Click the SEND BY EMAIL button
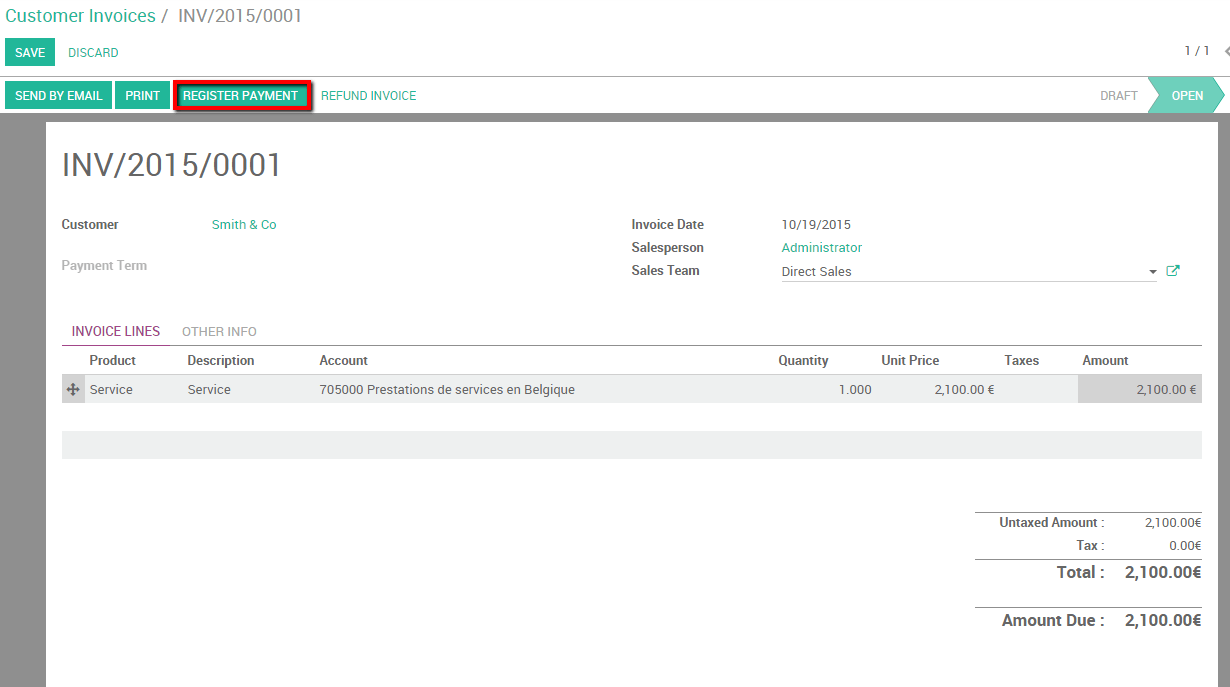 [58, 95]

...

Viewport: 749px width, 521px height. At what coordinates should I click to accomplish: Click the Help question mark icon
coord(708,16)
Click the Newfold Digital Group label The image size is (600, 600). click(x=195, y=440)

* * *

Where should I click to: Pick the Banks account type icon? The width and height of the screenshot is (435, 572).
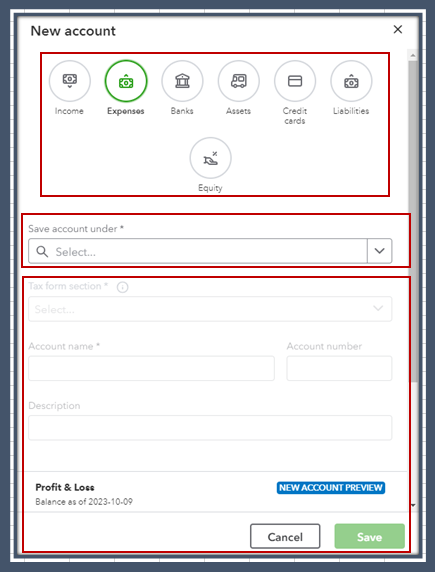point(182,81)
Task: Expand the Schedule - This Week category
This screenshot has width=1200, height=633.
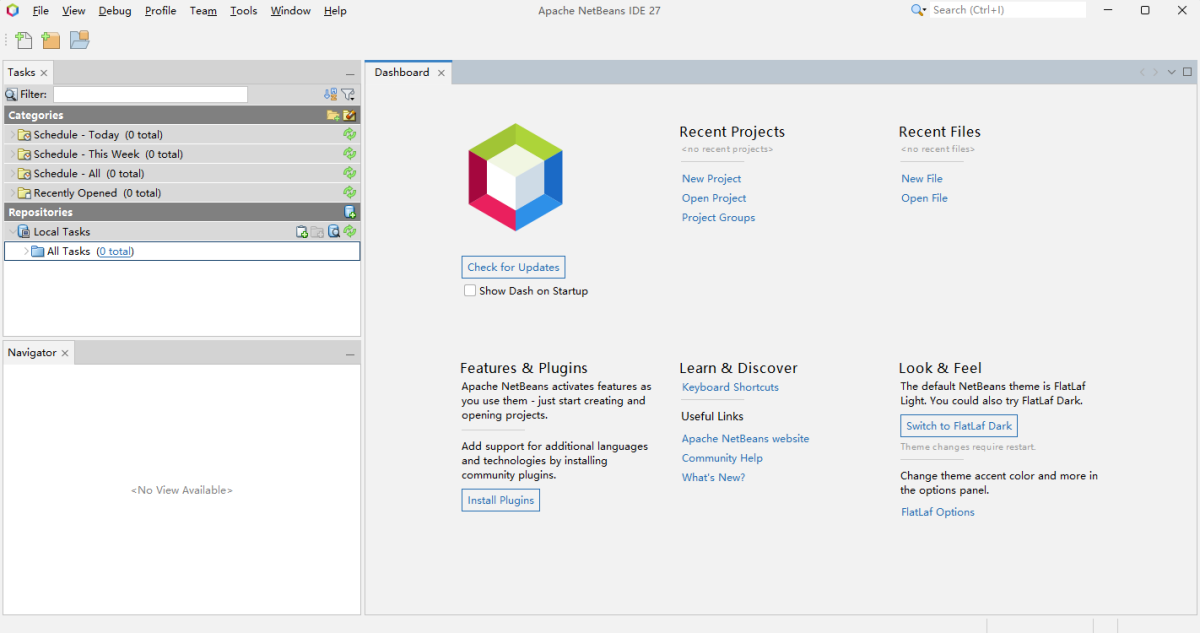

=== Requirement ===
In the entries above, find each line that has the word "This". Copy it.

=== Exercise answer ===
Task: Expand the Schedule - This Week category
This screenshot has width=1200, height=633.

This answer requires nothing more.